> _TASK BRIEF_
Transcribe the records below from the first line to the line that includes "Task: Show the previous product image", inclusive, and omit the pictures.

> _Stored records_
○ ○ ○

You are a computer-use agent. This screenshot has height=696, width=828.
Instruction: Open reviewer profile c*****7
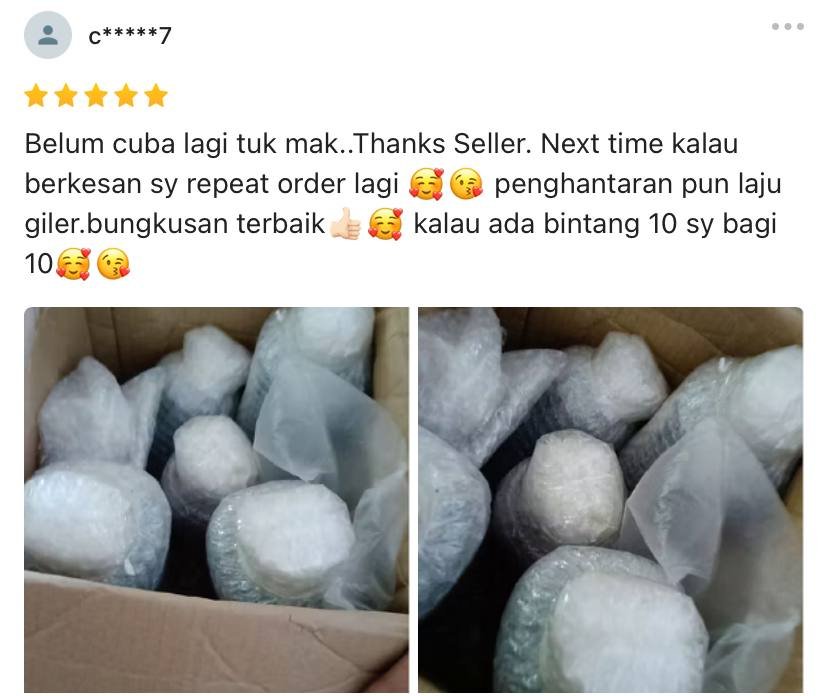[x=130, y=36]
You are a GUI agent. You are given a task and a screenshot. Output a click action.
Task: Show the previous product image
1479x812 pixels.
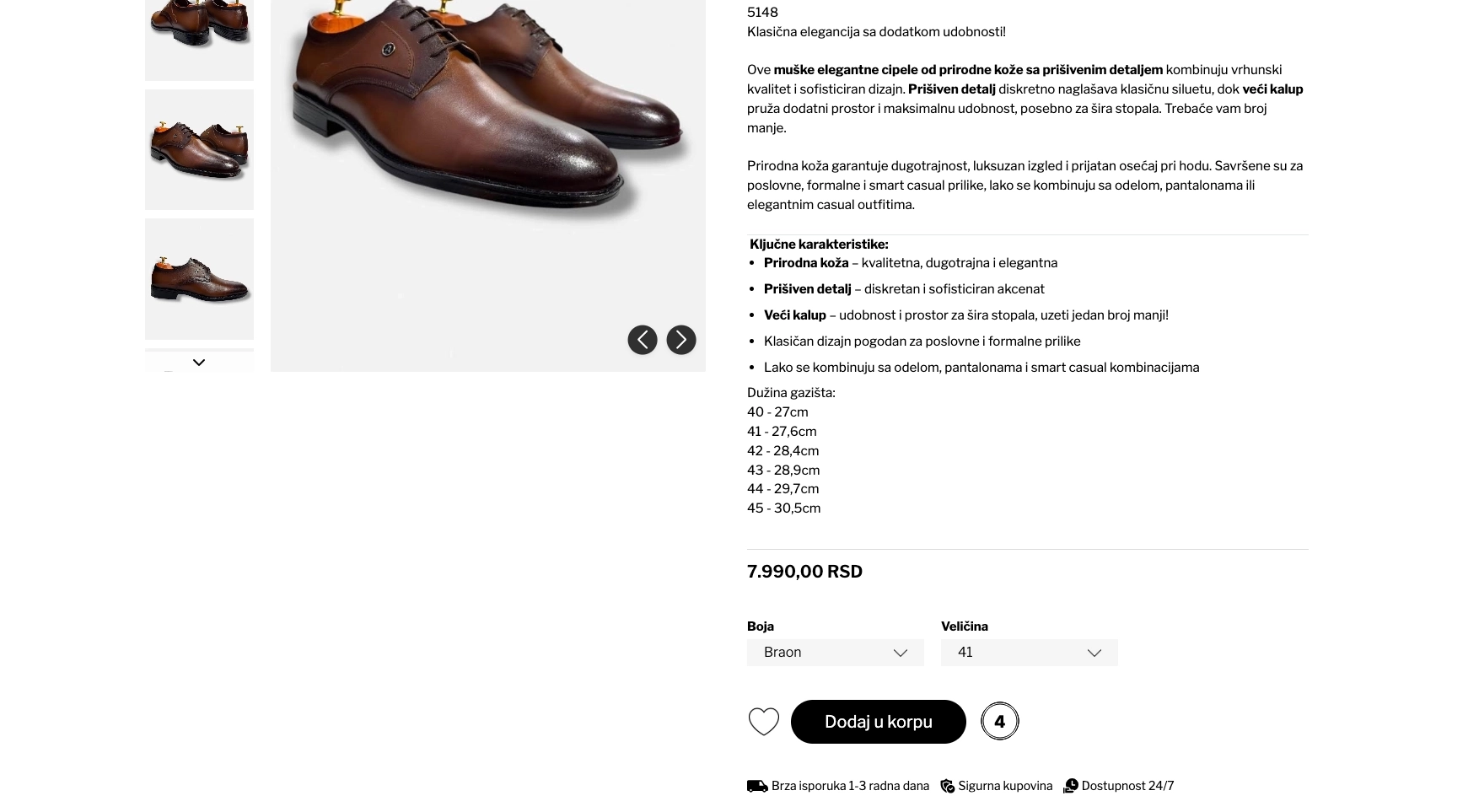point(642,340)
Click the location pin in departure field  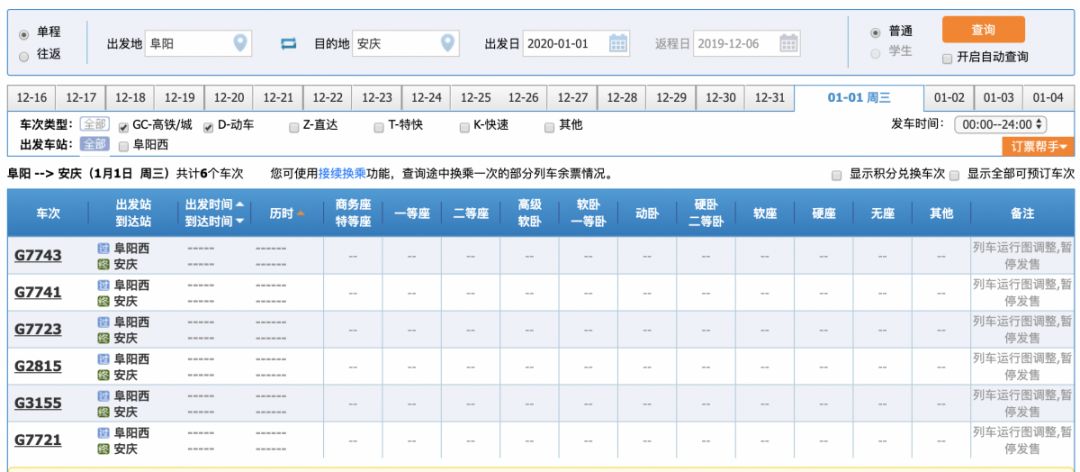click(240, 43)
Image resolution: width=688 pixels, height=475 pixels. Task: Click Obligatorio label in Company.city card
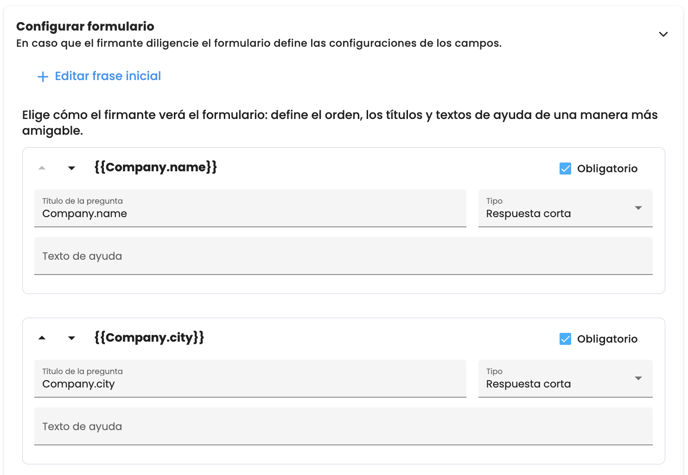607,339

○ ○ ○

> _SOLVED PROBLEM_
You are a computer-use agent. This screenshot has height=696, width=828.
Instruction: Open reviewer profile c*****7
[x=130, y=36]
You are a GUI agent. You are given a task and a screenshot. Output a click action.
Task: Show the previous product image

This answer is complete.